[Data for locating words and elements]
^^^^

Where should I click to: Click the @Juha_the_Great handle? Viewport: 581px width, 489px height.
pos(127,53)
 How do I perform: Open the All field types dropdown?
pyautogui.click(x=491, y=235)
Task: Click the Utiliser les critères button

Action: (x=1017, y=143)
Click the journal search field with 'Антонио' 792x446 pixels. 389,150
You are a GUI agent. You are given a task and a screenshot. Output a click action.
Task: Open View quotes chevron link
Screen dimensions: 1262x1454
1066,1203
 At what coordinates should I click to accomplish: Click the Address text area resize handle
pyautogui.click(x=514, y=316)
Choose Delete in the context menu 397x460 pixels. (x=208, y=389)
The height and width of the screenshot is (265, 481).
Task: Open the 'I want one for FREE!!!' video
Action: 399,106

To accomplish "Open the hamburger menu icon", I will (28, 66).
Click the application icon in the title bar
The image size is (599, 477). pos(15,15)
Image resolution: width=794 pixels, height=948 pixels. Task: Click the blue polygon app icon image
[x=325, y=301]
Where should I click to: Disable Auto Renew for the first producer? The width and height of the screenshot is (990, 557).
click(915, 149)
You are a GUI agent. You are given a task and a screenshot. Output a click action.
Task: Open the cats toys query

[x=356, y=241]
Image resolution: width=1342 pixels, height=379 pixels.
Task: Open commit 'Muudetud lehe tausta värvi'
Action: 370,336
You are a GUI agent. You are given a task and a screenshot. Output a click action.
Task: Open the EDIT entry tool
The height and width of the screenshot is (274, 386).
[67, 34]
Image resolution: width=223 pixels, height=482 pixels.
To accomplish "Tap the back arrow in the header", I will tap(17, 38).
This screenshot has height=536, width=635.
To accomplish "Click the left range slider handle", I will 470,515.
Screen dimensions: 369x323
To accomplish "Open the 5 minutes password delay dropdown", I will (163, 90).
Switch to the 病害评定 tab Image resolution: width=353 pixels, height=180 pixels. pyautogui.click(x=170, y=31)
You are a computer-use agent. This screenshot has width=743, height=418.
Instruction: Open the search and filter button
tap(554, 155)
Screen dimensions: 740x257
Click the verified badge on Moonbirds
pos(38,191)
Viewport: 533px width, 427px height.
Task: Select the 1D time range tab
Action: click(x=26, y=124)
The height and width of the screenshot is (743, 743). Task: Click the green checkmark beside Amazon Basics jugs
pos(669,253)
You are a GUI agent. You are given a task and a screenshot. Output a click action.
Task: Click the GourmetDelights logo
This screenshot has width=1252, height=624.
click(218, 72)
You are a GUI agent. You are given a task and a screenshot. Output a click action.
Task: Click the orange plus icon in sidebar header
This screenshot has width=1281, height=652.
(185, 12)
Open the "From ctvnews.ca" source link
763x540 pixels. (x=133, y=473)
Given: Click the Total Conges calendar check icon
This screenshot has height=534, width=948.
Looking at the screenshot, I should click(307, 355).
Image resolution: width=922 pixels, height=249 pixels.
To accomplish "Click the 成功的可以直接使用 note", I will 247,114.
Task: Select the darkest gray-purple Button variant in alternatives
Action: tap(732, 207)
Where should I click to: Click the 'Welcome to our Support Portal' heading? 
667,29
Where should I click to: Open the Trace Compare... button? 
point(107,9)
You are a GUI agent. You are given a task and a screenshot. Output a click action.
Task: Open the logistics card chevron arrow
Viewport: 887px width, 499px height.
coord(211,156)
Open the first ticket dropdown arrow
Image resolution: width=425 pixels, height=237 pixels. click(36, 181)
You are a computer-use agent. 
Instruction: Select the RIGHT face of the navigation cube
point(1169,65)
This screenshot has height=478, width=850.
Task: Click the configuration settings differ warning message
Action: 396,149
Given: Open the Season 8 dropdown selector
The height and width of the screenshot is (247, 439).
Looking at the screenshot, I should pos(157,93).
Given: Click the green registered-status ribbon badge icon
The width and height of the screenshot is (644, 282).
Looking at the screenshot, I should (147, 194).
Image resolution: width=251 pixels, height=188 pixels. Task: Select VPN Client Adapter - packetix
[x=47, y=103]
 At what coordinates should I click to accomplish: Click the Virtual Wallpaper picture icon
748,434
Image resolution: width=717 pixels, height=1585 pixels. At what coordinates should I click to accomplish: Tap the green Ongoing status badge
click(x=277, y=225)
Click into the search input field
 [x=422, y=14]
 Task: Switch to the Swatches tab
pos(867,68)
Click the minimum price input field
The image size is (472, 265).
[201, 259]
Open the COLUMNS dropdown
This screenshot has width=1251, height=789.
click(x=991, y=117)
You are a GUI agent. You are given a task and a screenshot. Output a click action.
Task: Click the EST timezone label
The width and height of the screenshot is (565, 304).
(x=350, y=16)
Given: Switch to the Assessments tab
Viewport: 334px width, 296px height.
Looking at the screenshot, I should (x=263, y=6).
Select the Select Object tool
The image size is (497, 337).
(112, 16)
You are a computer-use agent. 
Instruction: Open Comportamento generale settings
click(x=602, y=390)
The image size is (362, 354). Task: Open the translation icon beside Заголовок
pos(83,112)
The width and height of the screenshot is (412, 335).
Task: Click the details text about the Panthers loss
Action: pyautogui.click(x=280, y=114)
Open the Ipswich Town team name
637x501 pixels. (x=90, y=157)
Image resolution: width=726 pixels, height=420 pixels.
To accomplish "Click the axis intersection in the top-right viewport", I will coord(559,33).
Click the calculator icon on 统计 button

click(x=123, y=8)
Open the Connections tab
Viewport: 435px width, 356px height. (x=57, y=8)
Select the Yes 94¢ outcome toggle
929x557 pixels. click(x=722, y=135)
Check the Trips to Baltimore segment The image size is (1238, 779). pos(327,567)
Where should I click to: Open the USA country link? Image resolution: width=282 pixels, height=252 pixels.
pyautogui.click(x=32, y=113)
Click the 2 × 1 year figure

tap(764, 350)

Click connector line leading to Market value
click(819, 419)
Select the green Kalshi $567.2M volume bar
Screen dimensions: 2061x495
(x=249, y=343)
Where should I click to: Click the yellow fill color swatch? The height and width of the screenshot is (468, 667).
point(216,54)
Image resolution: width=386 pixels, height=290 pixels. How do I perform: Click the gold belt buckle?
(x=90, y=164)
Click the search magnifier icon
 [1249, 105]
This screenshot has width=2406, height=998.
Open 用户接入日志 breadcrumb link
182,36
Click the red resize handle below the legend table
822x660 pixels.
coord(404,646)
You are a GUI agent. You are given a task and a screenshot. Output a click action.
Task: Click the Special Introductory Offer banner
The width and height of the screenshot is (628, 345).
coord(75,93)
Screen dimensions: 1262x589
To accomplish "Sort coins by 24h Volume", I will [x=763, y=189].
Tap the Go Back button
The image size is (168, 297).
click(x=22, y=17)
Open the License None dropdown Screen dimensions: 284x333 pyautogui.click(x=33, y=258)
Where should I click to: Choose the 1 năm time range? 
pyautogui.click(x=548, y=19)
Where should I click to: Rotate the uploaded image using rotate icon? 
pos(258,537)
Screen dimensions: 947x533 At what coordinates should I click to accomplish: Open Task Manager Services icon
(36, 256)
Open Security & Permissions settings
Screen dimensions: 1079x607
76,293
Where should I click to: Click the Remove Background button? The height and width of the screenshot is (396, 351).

^^^^

**Do this**.
Give every line of the entries above as a JSON list of strings, one string per line, with blank lines left out.

**Exercise result**.
[
  "Where should I click to: Click the @Juha_the_Great handle? Viewport: 581px width, 489px height.",
  "pos(127,53)",
  " How do I perform: Open the All field types dropdown?",
  "pyautogui.click(x=491, y=235)",
  "Task: Click the Utiliser les critères button",
  "Action: (x=1017, y=143)",
  "Click the journal search field with 'Антонио' 792x446 pixels. 389,150",
  "You are a GUI agent. You are given a task and a screenshot. Output a click action.",
  "Task: Open View quotes chevron link",
  "Screen dimensions: 1262x1454",
  "1066,1203",
  " At what coordinates should I click to accomplish: Click the Address text area resize handle",
  "pyautogui.click(x=514, y=316)",
  "Choose Delete in the context menu 397x460 pixels. (x=208, y=389)",
  "The height and width of the screenshot is (265, 481).",
  "Task: Open the 'I want one for FREE!!!' video",
  "Action: 399,106",
  "To accomplish \"Open the hamburger menu icon\", I will (28, 66).",
  "Click the application icon in the title bar",
  "The image size is (599, 477). pos(15,15)",
  "Image resolution: width=794 pixels, height=948 pixels. Task: Click the blue polygon app icon image",
  "[x=325, y=301]",
  "Where should I click to: Disable Auto Renew for the first producer? The width and height of the screenshot is (990, 557).",
  "click(915, 149)",
  "You are a GUI agent. You are given a task and a screenshot. Output a click action.",
  "Task: Open the cats toys query",
  "[x=356, y=241]",
  "Image resolution: width=1342 pixels, height=379 pixels.",
  "Task: Open commit 'Muudetud lehe tausta värvi'",
  "Action: 370,336",
  "You are a GUI agent. You are given a task and a screenshot. Output a click action.",
  "Task: Open the EDIT entry tool",
  "The height and width of the screenshot is (274, 386).",
  "[67, 34]",
  "Image resolution: width=223 pixels, height=482 pixels.",
  "To accomplish \"Tap the back arrow in the header\", I will tap(17, 38).",
  "This screenshot has height=536, width=635.",
  "To accomplish \"Click the left range slider handle\", I will 470,515.",
  "Screen dimensions: 369x323",
  "To accomplish \"Open the 5 minutes password delay dropdown\", I will (163, 90).",
  "Switch to the 病害评定 tab Image resolution: width=353 pixels, height=180 pixels. pyautogui.click(x=170, y=31)",
  "You are a computer-use agent. This screenshot has width=743, height=418.",
  "Instruction: Open the search and filter button",
  "tap(554, 155)",
  "Screen dimensions: 740x257",
  "Click the verified badge on Moonbirds",
  "pos(38,191)",
  "Viewport: 533px width, 427px height.",
  "Task: Select the 1D time range tab",
  "Action: click(x=26, y=124)",
  "The height and width of the screenshot is (743, 743). Task: Click the green checkmark beside Amazon Basics jugs",
  "pos(669,253)",
  "You are a GUI agent. You are given a task and a screenshot. Output a click action.",
  "Task: Click the GourmetDelights logo",
  "This screenshot has width=1252, height=624.",
  "click(218, 72)",
  "You are a GUI agent. You are given a task and a screenshot. Output a click action.",
  "Task: Click the orange plus icon in sidebar header",
  "This screenshot has width=1281, height=652.",
  "(185, 12)",
  "Open the \"From ctvnews.ca\" source link",
  "763x540 pixels. (x=133, y=473)",
  "Given: Click the Total Conges calendar check icon",
  "This screenshot has height=534, width=948.",
  "Looking at the screenshot, I should click(307, 355).",
  "Image resolution: width=922 pixels, height=249 pixels.",
  "To accomplish \"Click the 成功的可以直接使用 note\", I will 247,114.",
  "Task: Select the darkest gray-purple Button variant in alternatives",
  "Action: tap(732, 207)",
  "Where should I click to: Click the 'Welcome to our Support Portal' heading? ",
  "667,29",
  "Where should I click to: Open the Trace Compare... button? ",
  "point(107,9)",
  "You are a GUI agent. You are given a task and a screenshot. Output a click action.",
  "Task: Open the logistics card chevron arrow",
  "Viewport: 887px width, 499px height.",
  "coord(211,156)",
  "Open the first ticket dropdown arrow",
  "Image resolution: width=425 pixels, height=237 pixels. click(36, 181)",
  "You are a computer-use agent. ",
  "Instruction: Select the RIGHT face of the navigation cube",
  "point(1169,65)",
  "This screenshot has height=478, width=850.",
  "Task: Click the configuration settings differ warning message",
  "Action: 396,149",
  "Given: Open the Season 8 dropdown selector",
  "The height and width of the screenshot is (247, 439).",
  "Looking at the screenshot, I should pos(157,93).",
  "Given: Click the green registered-status ribbon badge icon",
  "The width and height of the screenshot is (644, 282).",
  "Looking at the screenshot, I should (147, 194).",
  "Image resolution: width=251 pixels, height=188 pixels. Task: Select VPN Client Adapter - packetix",
  "[x=47, y=103]",
  " At what coordinates should I click to accomplish: Click the Virtual Wallpaper picture icon",
  "748,434",
  "Image resolution: width=717 pixels, height=1585 pixels. At what coordinates should I click to accomplish: Tap the green Ongoing status badge",
  "click(x=277, y=225)",
  "Click into the search input field",
  " [x=422, y=14]",
  " Task: Switch to the Swatches tab",
  "pos(867,68)",
  "Click the minimum price input field",
  "The image size is (472, 265).",
  "[201, 259]",
  "Open the COLUMNS dropdown",
  "This screenshot has width=1251, height=789.",
  "click(x=991, y=117)",
  "You are a GUI agent. You are given a task and a screenshot. Output a click action.",
  "Task: Click the EST timezone label",
  "The width and height of the screenshot is (565, 304).",
  "(x=350, y=16)",
  "Given: Switch to the Assessments tab",
  "Viewport: 334px width, 296px height.",
  "Looking at the screenshot, I should (x=263, y=6).",
  "Select the Select Object tool",
  "The image size is (497, 337).",
  "(112, 16)",
  "You are a computer-use agent. ",
  "Instruction: Open Comportamento generale settings",
  "click(x=602, y=390)",
  "The image size is (362, 354). Task: Open the translation icon beside Заголовок",
  "pos(83,112)",
  "The width and height of the screenshot is (412, 335).",
  "Task: Click the details text about the Panthers loss",
  "Action: pyautogui.click(x=280, y=114)",
  "Open the Ipswich Town team name",
  "637x501 pixels. (x=90, y=157)",
  "Image resolution: width=726 pixels, height=420 pixels.",
  "To accomplish \"Click the axis intersection in the top-right viewport\", I will coord(559,33).",
  "Click the calculator icon on 统计 button",
  "click(x=123, y=8)",
  "Open the Connections tab",
  "Viewport: 435px width, 356px height. (x=57, y=8)",
  "Select the Yes 94¢ outcome toggle",
  "929x557 pixels. click(x=722, y=135)",
  "Check the Trips to Baltimore segment The image size is (1238, 779). pos(327,567)",
  "Where should I click to: Open the USA country link? Image resolution: width=282 pixels, height=252 pixels.",
  "pyautogui.click(x=32, y=113)",
  "Click the 2 × 1 year figure",
  "tap(764, 350)",
  "Click connector line leading to Market value",
  "click(819, 419)",
  "Select the green Kalshi $567.2M volume bar",
  "Screen dimensions: 2061x495",
  "(x=249, y=343)",
  "Where should I click to: Click the yellow fill color swatch? The height and width of the screenshot is (468, 667).",
  "point(216,54)",
  "Image resolution: width=386 pixels, height=290 pixels. How do I perform: Click the gold belt buckle?",
  "(x=90, y=164)",
  "Click the search magnifier icon",
  " [1249, 105]",
  "This screenshot has width=2406, height=998.",
  "Open 用户接入日志 breadcrumb link",
  "182,36",
  "Click the red resize handle below the legend table",
  "822x660 pixels.",
  "coord(404,646)",
  "You are a GUI agent. You are given a task and a screenshot. Output a click action.",
  "Task: Click the Special Introductory Offer banner",
  "The width and height of the screenshot is (628, 345).",
  "coord(75,93)",
  "Screen dimensions: 1262x589",
  "To accomplish \"Sort coins by 24h Volume\", I will [x=763, y=189].",
  "Tap the Go Back button",
  "The image size is (168, 297).",
  "click(x=22, y=17)",
  "Open the License None dropdown Screen dimensions: 284x333 pyautogui.click(x=33, y=258)",
  "Where should I click to: Choose the 1 năm time range? ",
  "pyautogui.click(x=548, y=19)",
  "Where should I click to: Rotate the uploaded image using rotate icon? ",
  "pos(258,537)",
  "Screen dimensions: 947x533 At what coordinates should I click to accomplish: Open Task Manager Services icon",
  "(36, 256)",
  "Open Security & Permissions settings",
  "Screen dimensions: 1079x607",
  "76,293",
  "Where should I click to: Click the Remove Background button? The height and width of the screenshot is (396, 351)."
]